● **Requirements**: In the news report on the Préval protests, give the passage between "The day of protest" and "helplessly.", inclusive, again, replacing "journalists" with "reporters".

● **Excerpt to read**:
+ + +

Préval supporters paralyze Haiti's capital, validity of elections in doubt
by the Haiti Information Project
HIP - Haiti Ten of thousands of supporters of Haitian presidential candidate René Garcia Préval paralyzed Port-au-Prince on Monday with demonstrations denouncing Haiti's Feb. 7 elections as fraudulent. The demonstrators erected makeshift barricades at all major roads and thoroughfares. Acrid black smoke rose above the capital as demonstrators set tires ablaze to block cars from passing through busy city intersections.
"They already stole our democracy once by kidnapping our president, now
they
want to steal democracy from us a second time," screamed Abner Dorelien,
a
31 year-old unemployed auto mechanic. "We won't let them get away with
it."
The day of protest was highlighted by a takeover in Petion-Ville of the
posh
Hotel Montana, currently home to the press headquarters of Haiti's
electoral
council. Most foreign journalists stay at the Montana where they spend
more
on a room and amenities in a day than the average Haitian makes in a
year.
Thousands of protesters swept into the hotel, many jumping into the
swimming
pool as U.N. security guards and Haitian police stood watching
helplessly.
"I never swam in a fancy swimming pool like this!!" shouted a young man
from
the slum of Cité Soleil as he and nearly a hundred others frolicked and
played in the warm water. Most wore t-shirts or carried signs bearing
René
Préval's image.
"I can't believe how they are letting them run all over the place like
this," a Ft. Lauderdale Sun-Sentinel photographer was overheard saying.
"What are they [the U.N.] doing?"
Haiti has experienced a period of unprecedented chaos since the forced
ouster of President Jean-Bertrand Aristide on Feb. 29, 2004. An
unelected
and U.S.-installed interim regime has been accused of waging a campaign
of
terror against Aristide supporters for the past two years including
summary
executions, killing unarmed protestors and holding hundreds of political
prisoners.

+ + +

● **Available data**:
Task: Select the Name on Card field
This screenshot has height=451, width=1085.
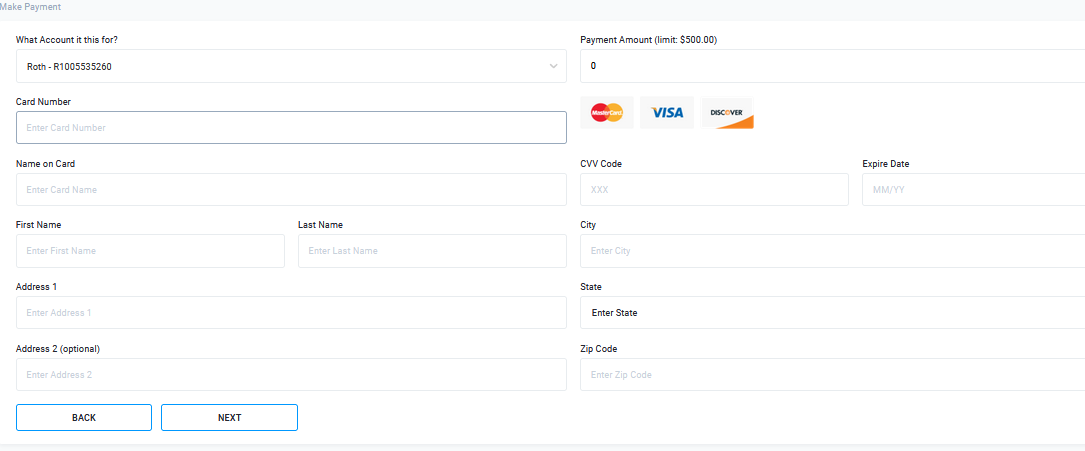Action: click(x=291, y=190)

+ + +

● **Problem solution**:
The day of protest was highlighted by a takeover in Petion-Ville of the
posh
Hotel Montana, currently home to the press headquarters of Haiti's
electoral
council. Most foreign reporters stay at the Montana where they spend
more
on a room and amenities in a day than the average Haitian makes in a
year.
Thousands of protesters swept into the hotel, many jumping into the
swimming
pool as U.N. security guards and Haitian police stood watching
helplessly.